Even with container_of() usage we should be passing proper btf_id of container
struct, so that callbacks and non-callbacks can properly container_of() it
and still get offset >= 0.

> >>
> >> A few instructions are saved for negative insn->offs as a result. Using
> >> the struct example_node / off = -16 example from before, code looks
> >> like:
> > 
> > This is quite complex to review. I couldn't convince myself
> > that droping 2nd check is safe, but don't have an argument to
> > prove that it's not safe.
> > Let's get to these details when there is need to support negative off.
> > 
> 
> Hopefully above explanation shows that there's need to support it now.

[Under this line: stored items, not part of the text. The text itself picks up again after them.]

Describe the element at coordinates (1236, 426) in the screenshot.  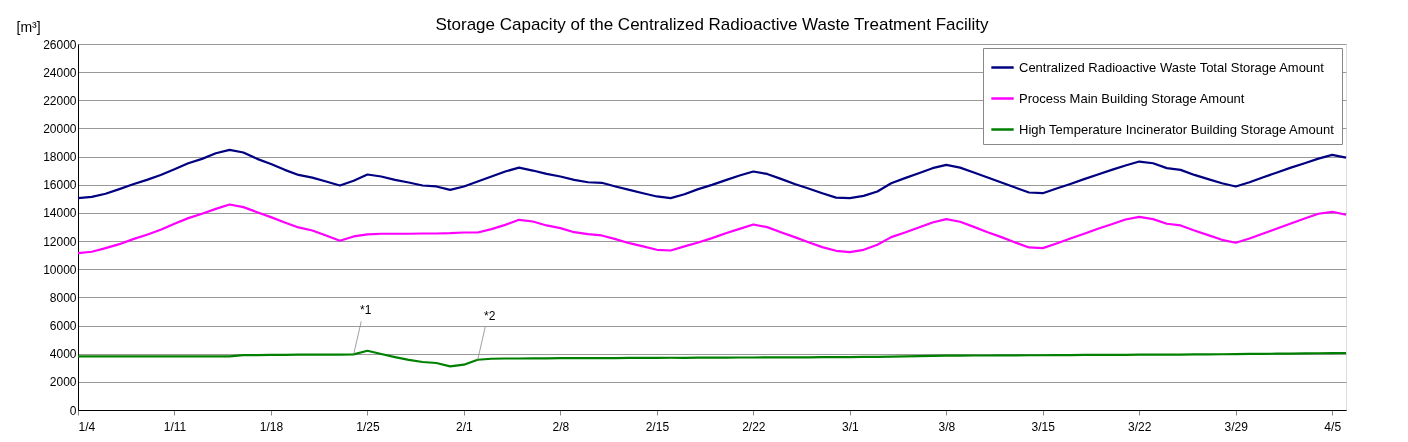
I see `x-tick-label: 3/29` at that location.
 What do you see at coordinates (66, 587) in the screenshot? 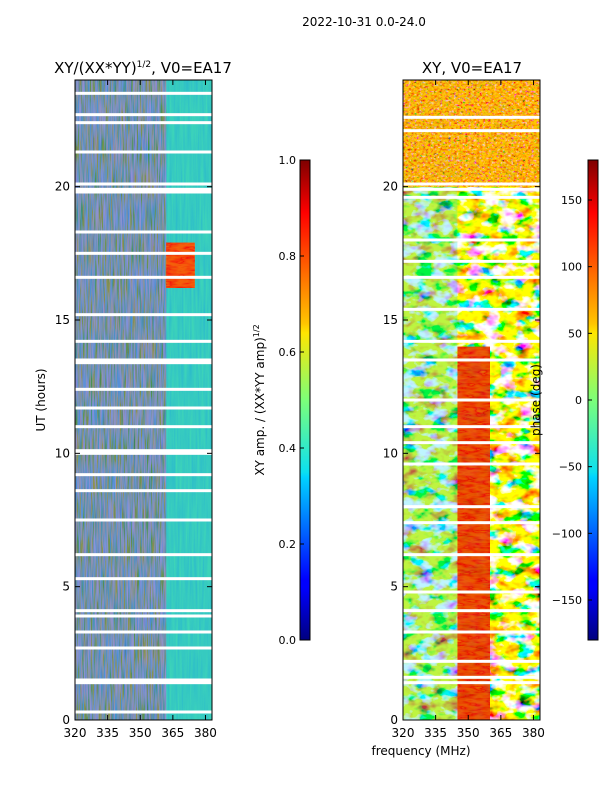
I see `amplitude-ytick-label: 5` at bounding box center [66, 587].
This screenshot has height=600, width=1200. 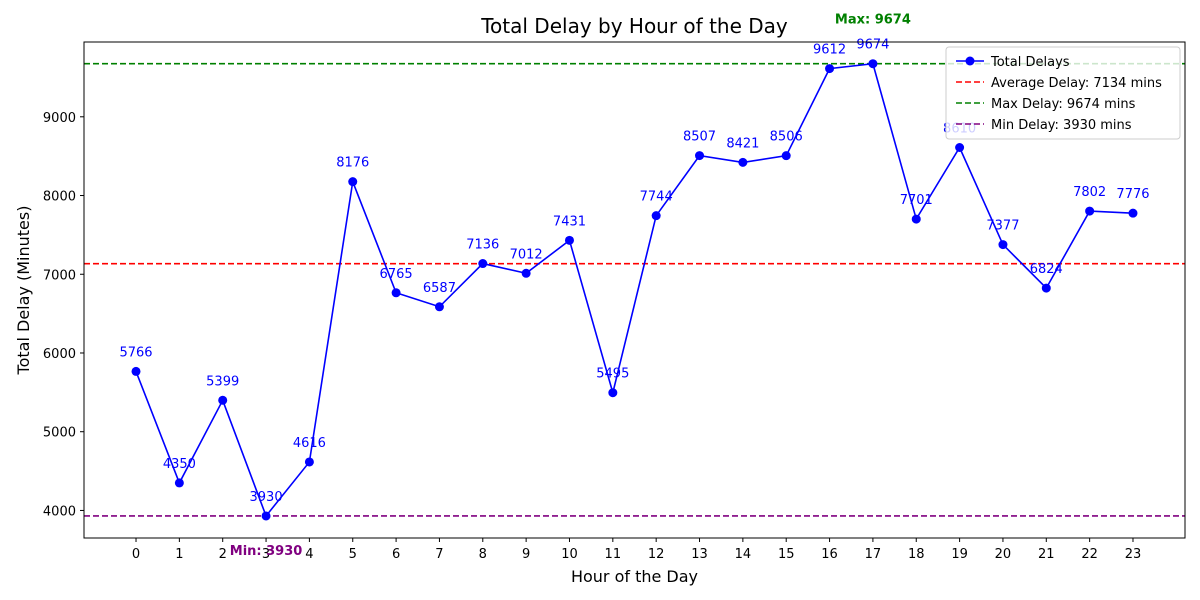 What do you see at coordinates (916, 200) in the screenshot?
I see `data-label: 7701` at bounding box center [916, 200].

> I will try to simplify and rephrase the summary to make it easier to follow,
> but will prioritize addressing feedback in less complex patches, so this
> patch may not change for a few respins.

I'm not saying that this patch will never be needed.
Supporting negative offsets here is a good thing.
I'm arguing that it's not necessary to enable bpf_rbtree.